Saved data entries:

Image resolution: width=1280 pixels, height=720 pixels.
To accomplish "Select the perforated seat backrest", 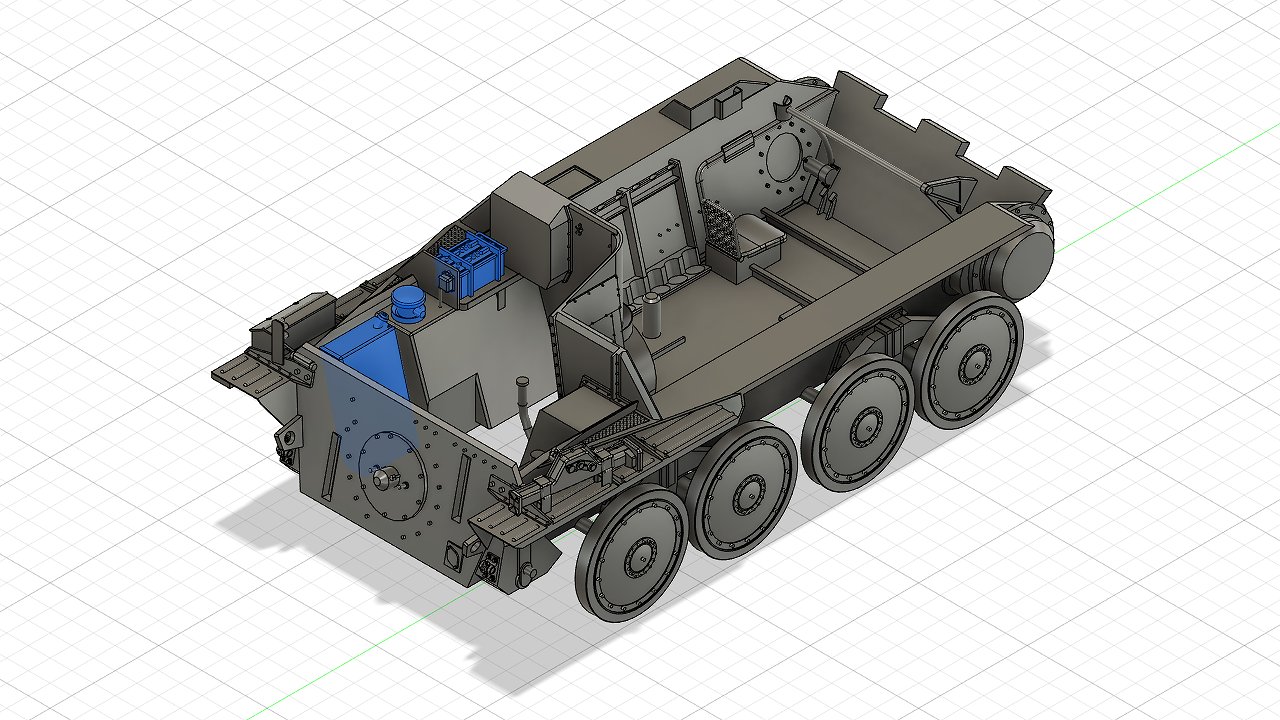I will click(x=720, y=226).
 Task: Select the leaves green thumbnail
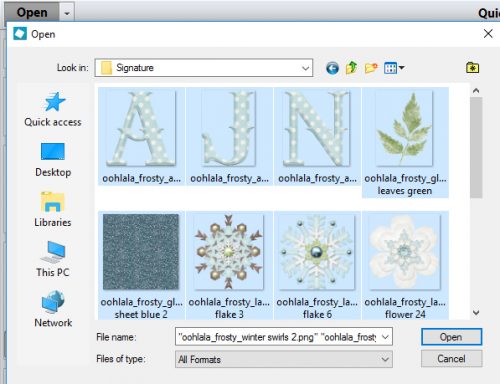pyautogui.click(x=405, y=142)
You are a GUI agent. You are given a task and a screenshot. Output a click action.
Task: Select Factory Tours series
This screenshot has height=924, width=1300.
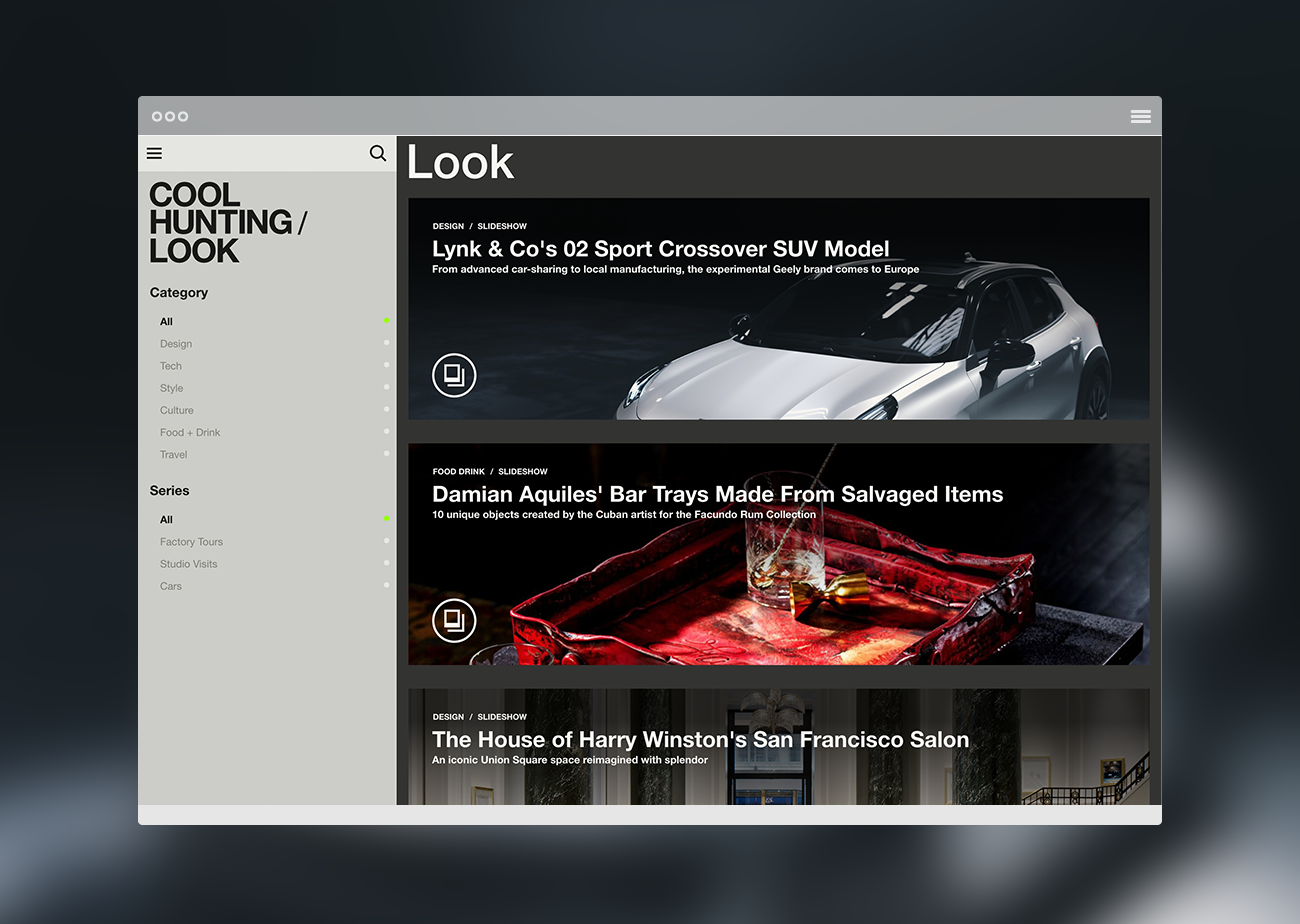pyautogui.click(x=191, y=542)
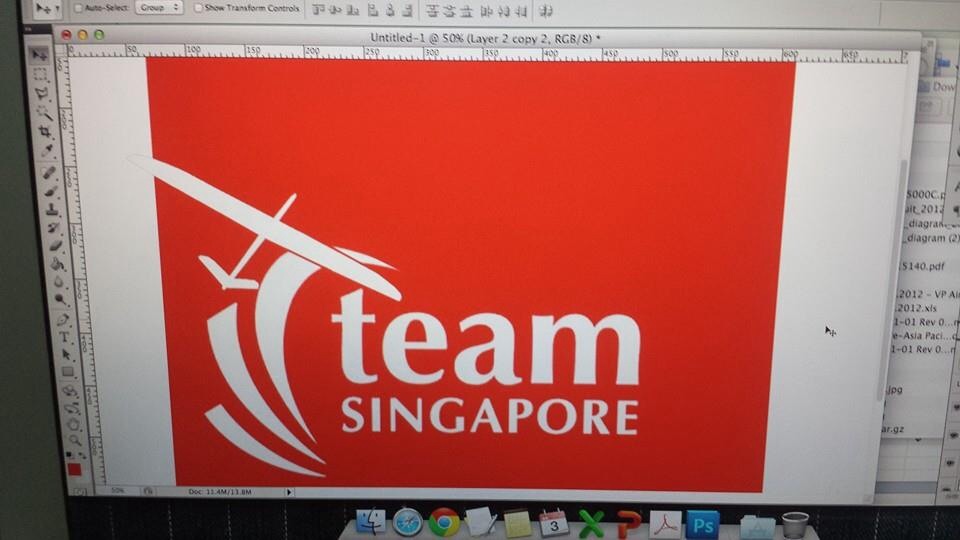960x540 pixels.
Task: Click the align top edges icon
Action: (x=318, y=10)
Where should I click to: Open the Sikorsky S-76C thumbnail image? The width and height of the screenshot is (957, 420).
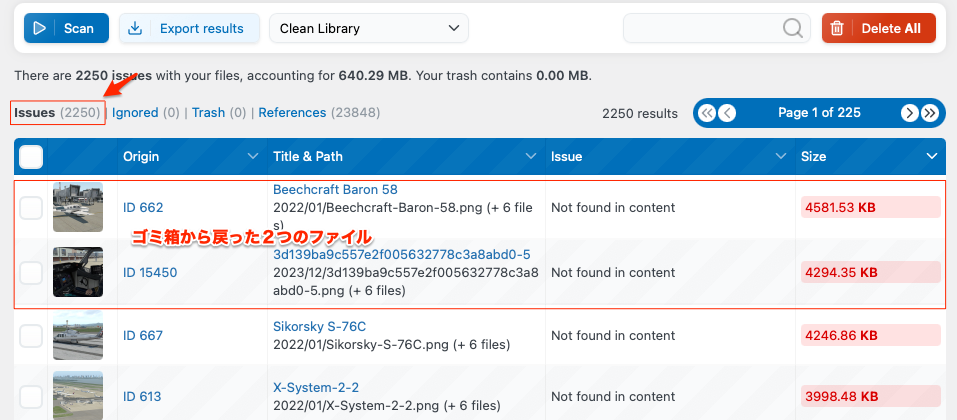(x=78, y=336)
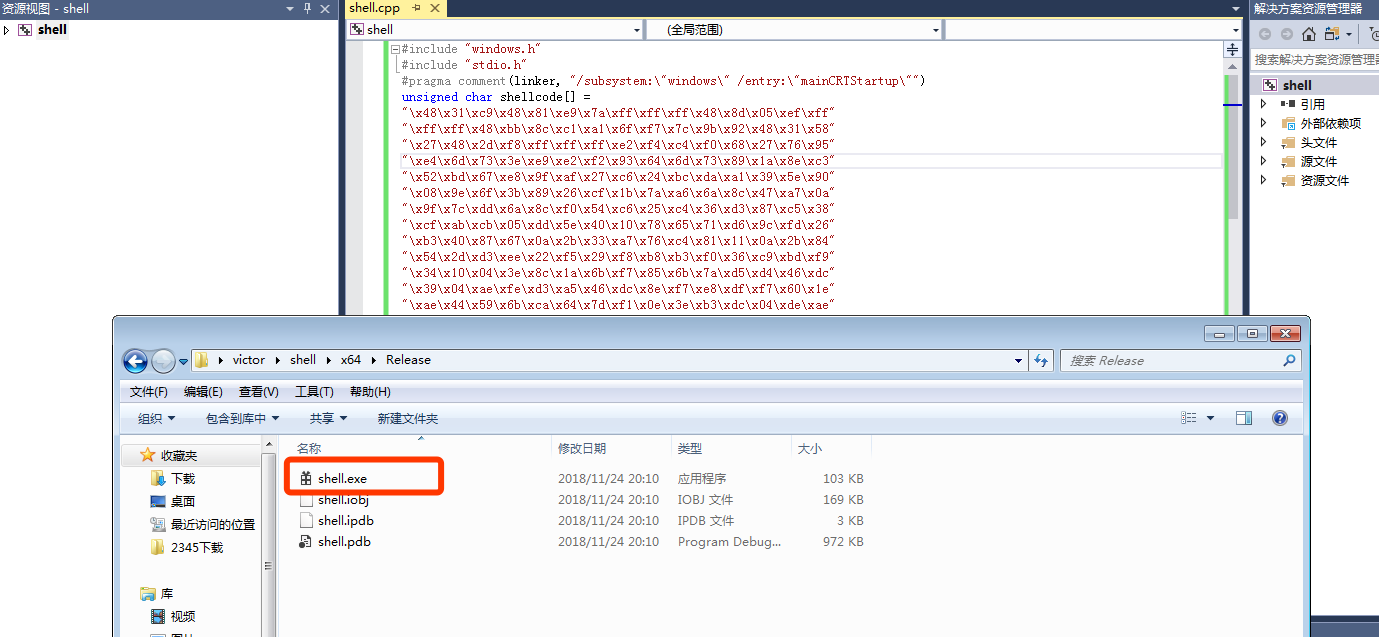Click the split editor handle above scrollbar
1379x637 pixels.
pyautogui.click(x=1232, y=50)
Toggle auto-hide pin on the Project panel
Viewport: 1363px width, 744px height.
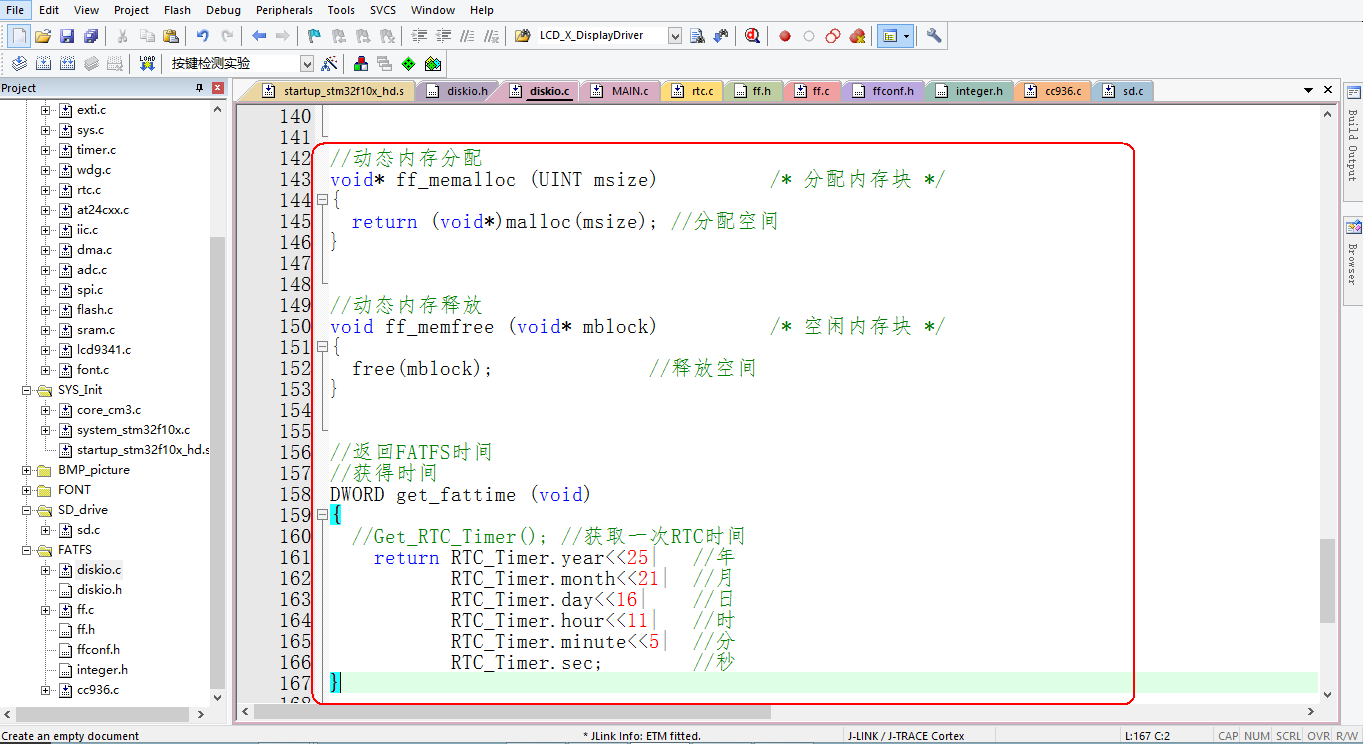point(201,87)
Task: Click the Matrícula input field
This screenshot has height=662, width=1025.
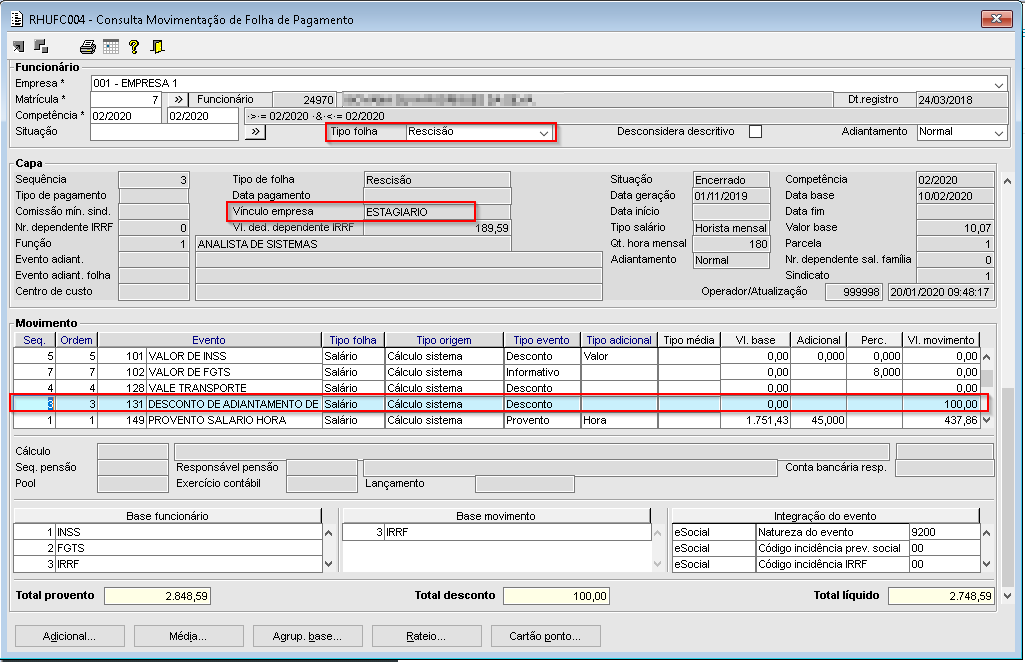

WHAT NEEDS TO BE DONE: Copy out exactly the lines between the line that contains "This screenshot has height=924, width=1300." and the last line of the records, both ends included; leave out every picture.

WRITTEN REPLY:
This screenshot has height=924, width=1300.
pyautogui.click(x=191, y=542)
960x540 pixels.
Task: Click the align top edges icon
Action: (x=318, y=10)
Where should I click to: Open the Sikorsky S-76C thumbnail image? The width and height of the screenshot is (957, 420).
(x=78, y=336)
Click the split editor handle above scrollbar
1379x637 pixels.
pyautogui.click(x=1232, y=50)
Toggle auto-hide pin on the Project panel
Viewport: 1363px width, 744px height.
point(201,87)
Task: Click the Matrícula input field
This screenshot has height=662, width=1025.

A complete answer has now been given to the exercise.